In Tarleton v. McGawley, Peake, 205, the master of a vessel had an action against X for firing a cannon at negroes and preventing them from trading with the plaintiff’s vessel. Tarleton v. McGawley is cited with approval in Walker v. Cronin, 107 Mass. 555. [Cf. also Rice v. Manley, 66 N. Y. 82.] The principle stated in Comyns, however, requires this qualification: the damage to the plaintiff must be the natural consequence of the defendant’s act. The principle is very well stated in Cunnington v. Great N. W. R. R. Co., 49 L. T. R. 392. The defendant was employed to deliver X’s casks to the plaintiff, who was accustomed to fill them with ketchup. The defendant carelessly delivered other casks, which had been filled with turpentine. The plaintiff did not discover the mistake, and lost all the ketchup which he put into them. The court says: “Wherever the circumstances disclosed are such that if the person charged with negligence thought of what he was about to do, he must see that unless he used reasonable care there must be at least a great probability of injury to the person charging negligence against him, either as to his person or property, then there is a duty shown to use reasonable care.”
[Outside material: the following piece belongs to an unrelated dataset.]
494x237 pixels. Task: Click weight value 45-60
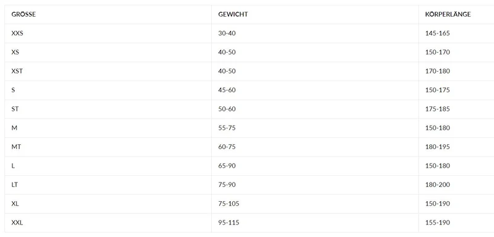227,90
In Riding v. Smith, 1 Ex. D. 91, A was held liable to B for maliciously injuring his business by slandering B’s wife, C.

In the Conn. Mut. Life Ins. Co. v. N. Y. & N. H. R. R. Co., 25 Conn. 265, it is intimated that, if the company had caused an accident which would result in the death of X, for the purpose of injuring Y, who had insured X’s life, Y would have a right of action against the company.

As a logical result of the cases cited, it would seem to follow that if C wilfully or negligently destroyed a house owned by B, and insured by A, C would be liable to both B and A. This, however, is not the law. C is liable to B only, though A, after paying the insurance, has an equitable claim to any amount which B may collect as damages from C. It seems that the true reason for this decision is that the contract of insurance is a contract of indemnity, and by means of subrogation the insurance company is generally fully protected: hence, there is usually no need of resorting to an action on the case. But in the present case, owing to the peculiar relations between B and C, the insurance company is not protected by subrogation. It is conceived, therefore, that a strict application of the principles at the foundation of the common-law action on the case will permit the company, in place of its ordinary remedy, to proceed directly against the wrong-doer. The language of the court in Conn. Mut. Life Ins. Co. v. N. Y. & N. H. R. R. Co., as far as it goes, is authority for this position.